Non pas un retour vers l'Antiquité, mais à Léonard de Vinci pour lequel l'expérimentation, le traitement de nouveaux matériaux, exprimait l'Art. Comme fonction. Et non pas seulement une forme historique qui, en effet, devient "chose du passé" comme le disait Hegel. La forme; pas le fond.

Il nous faut repenser ce fond à partir de ces évènements historiques qui ont définitivement installés la Ville et la Technique comme horizons de civilisation.

La Ville comme creuset démocratique. La Technique comme univers du confort, du gain de temps, pour en perdre ailleurs, au fin fond des imaginaires bucoliques ou trépidants.

Il s'agit de ne plus confondre croissance et développement, parce qu'il s'agit de penser qu'aller vers l'affinement ne peut pas être un voeu pieux, mais une nécessité. Du moins si l'on veut atteindre le mieux qui soit, pour soi, si l'on veut susciter les meilleures émotions et réflexions, jouir de cette félicité, ce demi-sourire permanent (du Bouddha).

Ce qui passe aussi par faire le bien aux autres.

Ce qui nécessite de proposer des créations qui veulent vraiment penser le monde et soi-même agissant dans un cadre articulant le résolument moderne et le sens de l'affinement envers soi et envers autrui.

Comment ?

Partons de cette anecdote raconté par le plasticien multimédia Jean Marie Dallet rappelant l’étonnement extasié d’un Fernand Léger se promenant en compagnie de Duchamp à un salon aéronautique: il resta un long moment émerveillé devant la parfaite courbure d’une... hélice.

Emparons-nous de cette hélice, faisons là tournoyer et observons en quoi elle pourrait aider à classer les actuels courants intellectuels en trois principaux profils : les Modernes, les Anti-Modernes, les Néo-Modernes.

Les Modernes verront en cette hélice le triomphe de la raison appliquée,

Les Anti-Modernes regrouperont d'un côté les partisans du temps immobile: pour eux les temps anciens sont supposés toujours supérieurs aux temps nouveaux. Mais cela ne les empêchera pas d'utiliser cette hélice pour répandre la terreur totalitaire puisque "anti" ne veut pas dire seulement être "contre" verbalement.

De l'autre côté, se regrouperont les partisans du temps réduit à l'instant éternel. Et dissemblable. A chaque fois. Puisqu'il revient, sans cesse. Ils verront l’hélice comme l’un de ces instruments maudits qui arrache définitivement l’homme à ses racines pour lui donner une vision vertigineuse au-dessus de la Terre, voire du divin, et qui met à mort l'espace horizontal, l'espace du village, du clan, du corps commun, du lien.

Ils tenteront d’édifier des hélices qui ne fonctionnent pas.

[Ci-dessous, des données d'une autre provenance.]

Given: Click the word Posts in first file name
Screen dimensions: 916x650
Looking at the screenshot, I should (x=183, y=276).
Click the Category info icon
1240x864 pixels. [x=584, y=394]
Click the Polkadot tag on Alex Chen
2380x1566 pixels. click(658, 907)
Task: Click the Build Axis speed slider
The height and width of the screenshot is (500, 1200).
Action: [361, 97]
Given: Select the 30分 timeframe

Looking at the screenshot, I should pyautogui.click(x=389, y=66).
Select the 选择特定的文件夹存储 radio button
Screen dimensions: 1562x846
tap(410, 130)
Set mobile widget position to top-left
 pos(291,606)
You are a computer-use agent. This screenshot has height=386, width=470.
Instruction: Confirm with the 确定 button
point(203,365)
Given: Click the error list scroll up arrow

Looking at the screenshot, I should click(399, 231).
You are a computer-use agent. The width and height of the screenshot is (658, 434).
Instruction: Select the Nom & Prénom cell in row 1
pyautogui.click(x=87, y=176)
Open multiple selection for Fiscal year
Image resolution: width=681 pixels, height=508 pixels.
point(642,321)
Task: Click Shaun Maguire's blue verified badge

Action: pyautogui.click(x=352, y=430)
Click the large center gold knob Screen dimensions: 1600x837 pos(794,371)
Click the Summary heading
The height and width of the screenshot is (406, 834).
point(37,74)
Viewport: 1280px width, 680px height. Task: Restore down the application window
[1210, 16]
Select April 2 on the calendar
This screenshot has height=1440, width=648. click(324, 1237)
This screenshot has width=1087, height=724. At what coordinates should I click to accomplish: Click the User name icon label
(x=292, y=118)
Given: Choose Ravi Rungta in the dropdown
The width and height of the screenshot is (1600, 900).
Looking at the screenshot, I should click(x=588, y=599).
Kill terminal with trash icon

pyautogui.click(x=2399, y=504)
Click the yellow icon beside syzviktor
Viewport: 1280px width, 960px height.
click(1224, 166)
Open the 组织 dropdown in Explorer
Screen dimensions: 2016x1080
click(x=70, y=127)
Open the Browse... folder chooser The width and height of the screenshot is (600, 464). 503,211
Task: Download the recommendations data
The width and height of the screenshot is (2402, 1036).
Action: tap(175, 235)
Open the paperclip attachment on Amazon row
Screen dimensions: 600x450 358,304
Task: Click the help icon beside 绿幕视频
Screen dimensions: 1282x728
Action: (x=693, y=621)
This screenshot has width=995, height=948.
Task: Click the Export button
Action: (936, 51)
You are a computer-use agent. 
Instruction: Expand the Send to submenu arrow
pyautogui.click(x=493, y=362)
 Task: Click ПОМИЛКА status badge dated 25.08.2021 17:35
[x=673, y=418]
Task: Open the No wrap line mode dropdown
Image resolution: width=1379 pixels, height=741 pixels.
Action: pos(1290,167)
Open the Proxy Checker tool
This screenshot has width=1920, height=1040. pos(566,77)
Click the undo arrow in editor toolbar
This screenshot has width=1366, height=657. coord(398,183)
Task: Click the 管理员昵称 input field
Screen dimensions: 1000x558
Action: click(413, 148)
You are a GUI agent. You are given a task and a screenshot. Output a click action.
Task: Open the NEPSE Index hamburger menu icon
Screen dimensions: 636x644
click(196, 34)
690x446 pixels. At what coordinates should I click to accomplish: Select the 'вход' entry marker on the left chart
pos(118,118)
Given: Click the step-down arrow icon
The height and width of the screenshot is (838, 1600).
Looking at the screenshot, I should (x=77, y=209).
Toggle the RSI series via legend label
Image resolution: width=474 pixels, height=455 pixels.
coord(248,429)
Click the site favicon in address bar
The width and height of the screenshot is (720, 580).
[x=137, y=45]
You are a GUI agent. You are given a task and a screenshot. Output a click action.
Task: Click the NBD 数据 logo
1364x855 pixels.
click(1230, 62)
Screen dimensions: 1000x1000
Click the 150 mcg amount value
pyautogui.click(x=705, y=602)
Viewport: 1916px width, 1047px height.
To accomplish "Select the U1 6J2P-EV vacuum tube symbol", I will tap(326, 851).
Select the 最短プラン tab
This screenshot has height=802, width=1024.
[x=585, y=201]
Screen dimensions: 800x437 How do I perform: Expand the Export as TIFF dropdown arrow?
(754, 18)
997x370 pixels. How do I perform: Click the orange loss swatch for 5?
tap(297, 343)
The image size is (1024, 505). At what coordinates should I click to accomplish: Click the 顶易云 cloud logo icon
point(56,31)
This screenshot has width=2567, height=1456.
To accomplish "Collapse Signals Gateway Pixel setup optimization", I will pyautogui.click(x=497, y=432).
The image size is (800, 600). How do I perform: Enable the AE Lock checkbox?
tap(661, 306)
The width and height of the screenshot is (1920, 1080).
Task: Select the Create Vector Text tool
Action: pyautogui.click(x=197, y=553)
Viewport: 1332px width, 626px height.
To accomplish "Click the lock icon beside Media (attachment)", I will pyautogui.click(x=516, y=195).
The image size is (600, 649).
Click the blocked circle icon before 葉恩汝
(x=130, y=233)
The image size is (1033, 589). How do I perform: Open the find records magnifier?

Pour empêcher toute tentative de maîtrise, source de puissance honnie et de "récupération" par l’industrie cet instrument schizo du "kapital".

On y observe là les pattes de tous les néo-puristes excommuniant tous ceux qui s'opposent à leur simplisme en les traitant de "néo-réactionnaires" alors qu'ils ne font que se désigner eux-mêmes dans le miroir de l'Autre.

Les troisièmes, que l’on pourrait nommer les néo-modernistes d'une Nouvelle Renaissance, veulent s’émanciper de tout cela en considérant que l’art et l’industrie sont fonctionnellement distincts et peuvent se rencontrer voire cohabiter, quoique conflictuellement, dans ce no man’s land qu’est le moment du prototype ou de l’oeuvre originale.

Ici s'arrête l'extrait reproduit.